In broad terms, a bear market rally is a sharp but short-term
price increase during a primary bear market trend. Its counterpart,
a temporary price decline during a primary bull market trend,
is called a market correction. Some market historians further
define bear market rallies as increases of between 10% and 20%,
the same percentage declines they assess for corrections. With
the Nasdaq Composite index now up more than 30% since the March
lows, the 10% to 20% bear market rally definition would have
us comfortably in a new bull market.
The funny thing is that all new bull markets begin with a bear
market rally, and you cannot tell them apart as they occur.
No one can tell them apart because it is what happens after
the rally which determines what the rise actually was. When
the current rally comes to an end, the market can fall dramatically
to eventually set new lows in an on-going bear market or, after
a short and healthy correction a new bull market up leg can
begin.
Looking at Chart 1 below for a view of the
current bear market since it began in October 2007, we can readily
spot a number of bear market rallies depicted with green/red
arrows. During every such rally we hear from the two opposing
sides. The bulls are convinced the most recent low was THE low
for the bear market and therefore this rally is the beginning
of a new bull market. On the other hand, the bears warn it is
nothing but another suckers' rally which will not only end soon
but inevitably lead to a lower bear market low and more tears
for the bulls.
Chart 1: Recent bear market rallies
Digging through the chronicles of technical analysis there are
countless esoteric trading recipes to identify a short-term
bottom from THE bottom. Indicators such as the climactic volume
increase on the day of the bottom, or the hammer candlestick
reversal pattern, to name just a couple. The sad truth is that
you can find just as many instances when they did not work.
So far in this bear market, as one would expect, the bears have
been right but they deserve no credit because in truth they
had no way of knowing and were simply lucky. Only the future
will tell.
The entire discussion of bear market rally versus new bull market
is only necessary, albeit worthless in the end, for buy and
hold investors betting on their conviction that this is the
beginning of a long bull market. Or likewise for the gamblers
trying to convince themselves that their bearish bets will ultimately
pay off.

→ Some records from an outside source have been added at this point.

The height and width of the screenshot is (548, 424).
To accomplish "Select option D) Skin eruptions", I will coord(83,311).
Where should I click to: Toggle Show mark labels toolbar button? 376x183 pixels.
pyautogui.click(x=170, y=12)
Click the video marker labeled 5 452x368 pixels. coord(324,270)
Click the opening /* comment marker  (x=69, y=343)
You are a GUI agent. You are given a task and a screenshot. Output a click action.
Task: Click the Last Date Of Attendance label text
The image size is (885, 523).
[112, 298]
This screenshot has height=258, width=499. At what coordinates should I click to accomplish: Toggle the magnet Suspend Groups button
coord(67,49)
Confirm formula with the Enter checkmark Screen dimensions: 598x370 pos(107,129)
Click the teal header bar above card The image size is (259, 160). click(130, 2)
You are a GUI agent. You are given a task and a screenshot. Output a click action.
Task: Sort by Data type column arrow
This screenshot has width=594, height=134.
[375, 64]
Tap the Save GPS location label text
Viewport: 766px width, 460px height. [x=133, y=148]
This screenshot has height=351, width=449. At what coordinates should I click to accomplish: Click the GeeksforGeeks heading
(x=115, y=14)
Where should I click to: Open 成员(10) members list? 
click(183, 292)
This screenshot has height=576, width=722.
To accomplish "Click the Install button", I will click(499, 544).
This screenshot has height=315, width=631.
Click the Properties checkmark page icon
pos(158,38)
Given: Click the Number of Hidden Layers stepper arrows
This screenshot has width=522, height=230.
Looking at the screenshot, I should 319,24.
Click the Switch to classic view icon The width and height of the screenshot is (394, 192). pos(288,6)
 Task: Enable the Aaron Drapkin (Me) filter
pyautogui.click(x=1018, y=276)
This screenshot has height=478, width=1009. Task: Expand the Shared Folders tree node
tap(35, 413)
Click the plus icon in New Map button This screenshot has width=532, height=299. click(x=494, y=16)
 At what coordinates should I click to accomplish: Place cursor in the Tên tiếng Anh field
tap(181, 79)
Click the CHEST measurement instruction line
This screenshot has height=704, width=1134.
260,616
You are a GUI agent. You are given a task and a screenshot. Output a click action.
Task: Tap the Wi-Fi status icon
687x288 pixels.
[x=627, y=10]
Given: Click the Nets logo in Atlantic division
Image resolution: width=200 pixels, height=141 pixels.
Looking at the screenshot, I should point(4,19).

Trend Timers could not care less which it will turn
out to be, as long as there are strong intermediate trends that
are actionable and profitable.
At the risk of repeating ourselves, in our long journey as students
of the markets we have yet to find one reliable market prediction
technique, and this is why we are staunch supporters of trend
following. History shows that markets move in trends most of
the time. There is no better guide to
the direction of the market than the market itself. While there
will always be news induced short-term fluctuations up or down,
markets will tend to form intermediate trends which last from
a few weeks to a few months, within the broader context of a
longer-term primary trend, such as a bear market.
We are the first to recognize the short comings of trend following,
such as not all trends we detect develop into profitable intermediate
trends and, that by definition trend following misses all the
tops and bottoms because a new trend first has to be established
in order to be recognized.
Knowing that we have the proper safeguards in place to deal
with the known weaknesses of mechanical trend following by far
outweighs the risks of investing based on one's, or someone
else's, convictions about the future direction of the market.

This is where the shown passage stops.